The right thing is usually, in the short run, harder to do the easy thing. Like telling the truth, it can seem at the moment to be the more difficult, the more time consuming, the more painful thing to do - but in the long run and when you look at that person in the mirror every AM - doing the right thing, truth, and honor are always the right decision.

Life is busy though. As fallen creatures, we are lazy by nature. We always have a little voice in our head pointing us to the easy way out. Reminding us that there may be a line there - but that's OK - who says it can't be just a little more "that way."

We're smart, we're experienced, we have the best intentions. We "get it." We know how to make it happen. It is just an arbitrary thing anyway - no one will know.


We've all been there - I doubt few have been perfect.

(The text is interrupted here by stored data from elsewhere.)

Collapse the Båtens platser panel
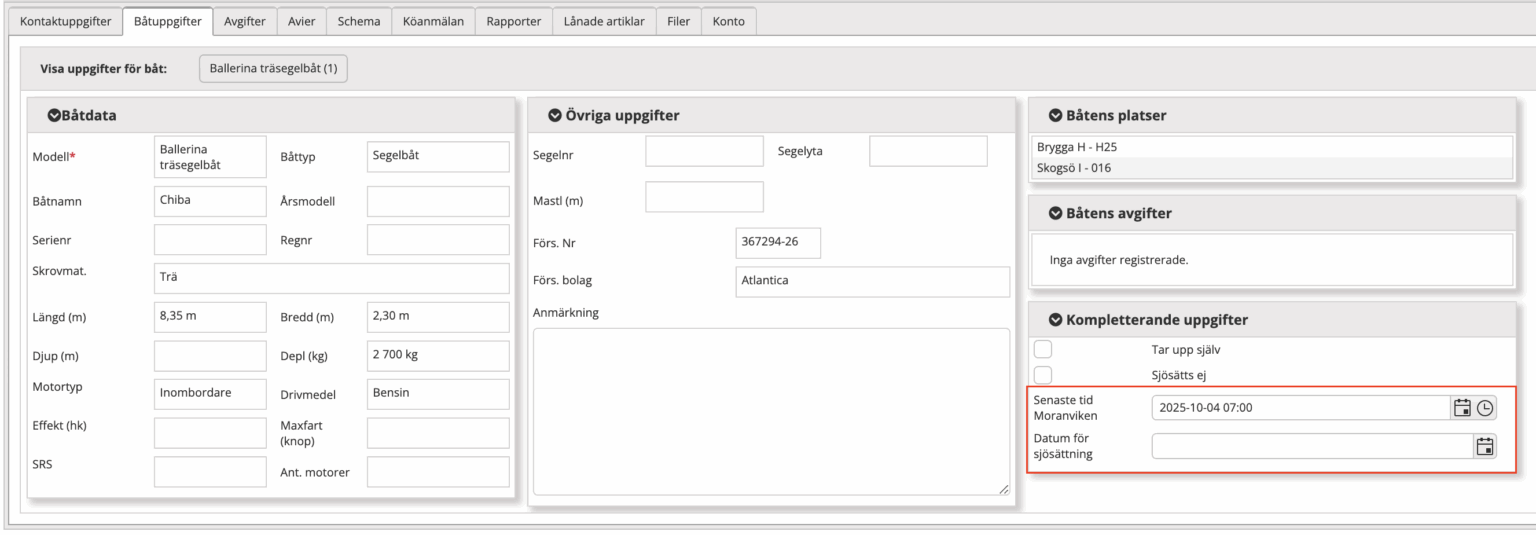The image size is (1536, 535). click(x=1055, y=115)
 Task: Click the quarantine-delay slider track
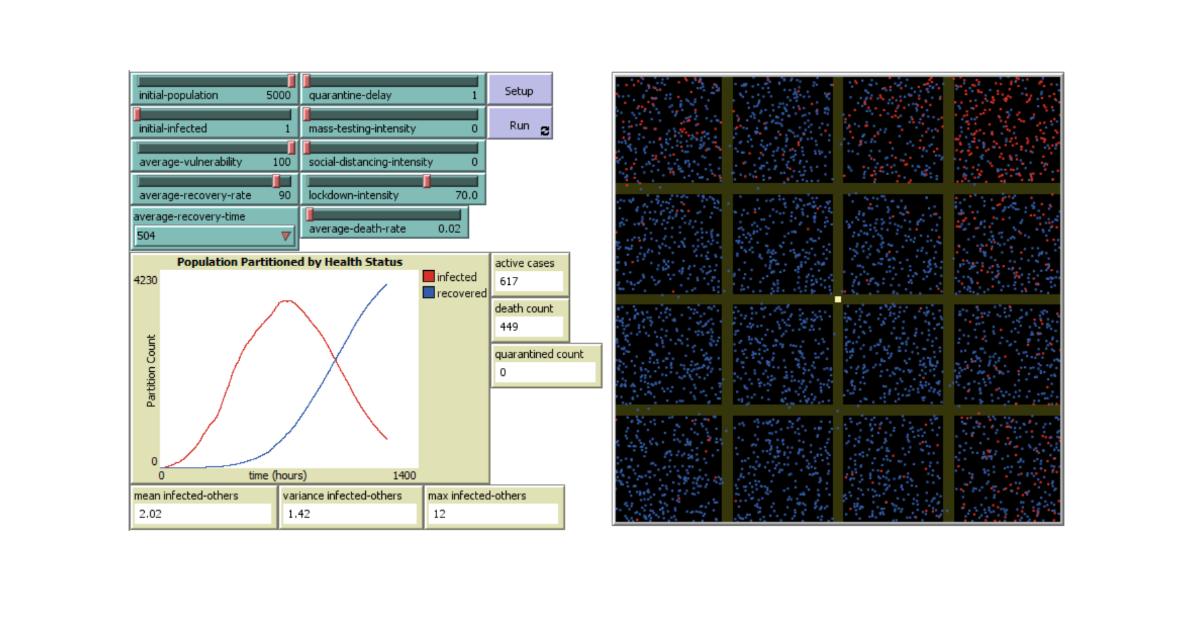click(x=390, y=80)
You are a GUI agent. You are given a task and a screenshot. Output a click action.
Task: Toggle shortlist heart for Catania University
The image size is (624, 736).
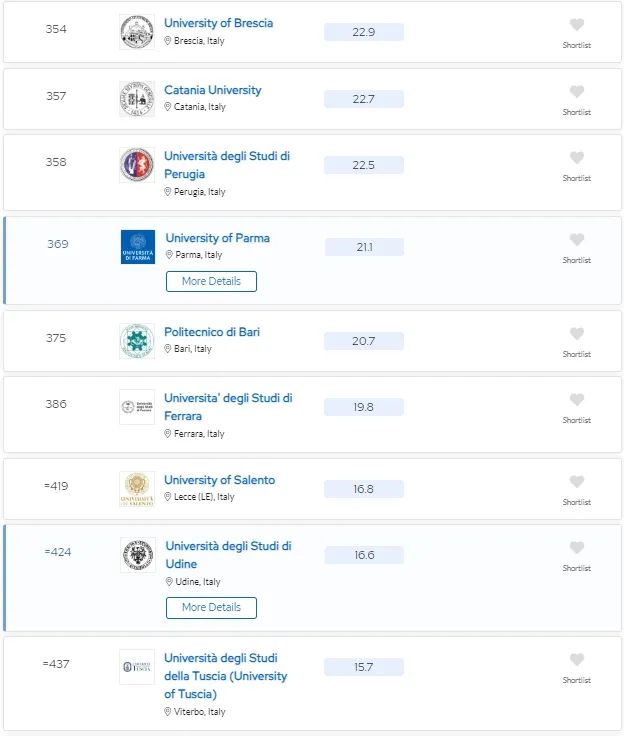(x=577, y=92)
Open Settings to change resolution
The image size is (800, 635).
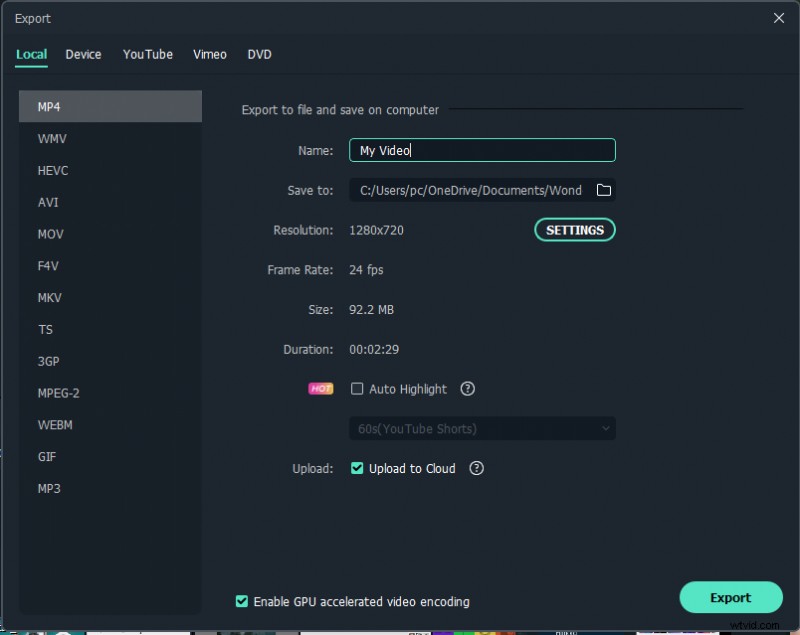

In that light, we should all take a moment not to throw rocks and mud - but to see and learn. By the mistakes of others - keep your path clear.
The ex-commander of a Maryland squadron that flies Navy leaders in corporate-style jets was fired after she acknowledged she lied on records that said an evaluator was on hand during flight simulator training, an investigative report obtained by The Associated Press shows.
Parker wrote that she was under pressure to get a certification done before picking up passengers from Hawaii following a Pearl Harbor 70th anniversary commemoration.
“The swirl of events surrounding (redacted’s) trip to Hawaii, the need to induct (redacted) into depot maintenance in order to keep it on track for (redacted’s) upcoming trips, and my own impending mission two days later made it seem unnecessary to upend schedules and use more resources to conduct an event I had essentially already completed,” she wrote. “I realize now that that decision was wrong, and I take full responsibility.”
That is the correct response. This is not;
“I know what I did was wrong, but I take issue with any suggestion that safety was compromised during or after this sequence of events. We performed all of the maneuvers safely and we followed all of the proper checklists and procedures for all of the trainers we flew,” she wrote. “I have flown subsequent missions with no issues whatsoever.”
No. You have evaluators for a reason - you need an objective eye on what you are doing, no matter how much faith you have in your perfection. You don't see yourself as others do. The ground is covered with greasy spots who thought the same. Don't make excuses or try to explain away what you did. You did it - you got caught. You're embarrassed. I understand. Net 2 below in headwork for that excuse.

There is a habit of thinking that just because you are in Command - the rules of physics and decades of mishap data don't apply to you. How many times in Naval aviation do we need reminders? Anywhere for that matter?

VPU off the runway in AFG? CO "too busy to maintain minimum qualifications."

From the same community. Time for your annual flight check ride? You're a Commodore - not for you, right?

You're a Marine General at war? Rules are for others, right?

Here is the ground truth that works in the air, on the sea, and under the sea as well. There is little margin of error in this line of work even in peacetime. You expect your junior personnel to demonstrate professionalism? Do it yourself. If you don't, they won't. If you cheat, they'll cheat. When they do that, standards fall. People die. It is that simple.

Any leader who thinks they can be sneaky and skirt rules that they force everyone else to follow is a fool. Everyone is watching everything you do. You may think no one knows, or no one will tell - but if you do you are a fool.

If you are a leader who creates a command climate that pushes otherwise good leaders to places where they think you want them to make bad judgements - then you are worse than they are.

Sometimes being a leader means being able to say, "no" - and to accept "no" from those who work for you.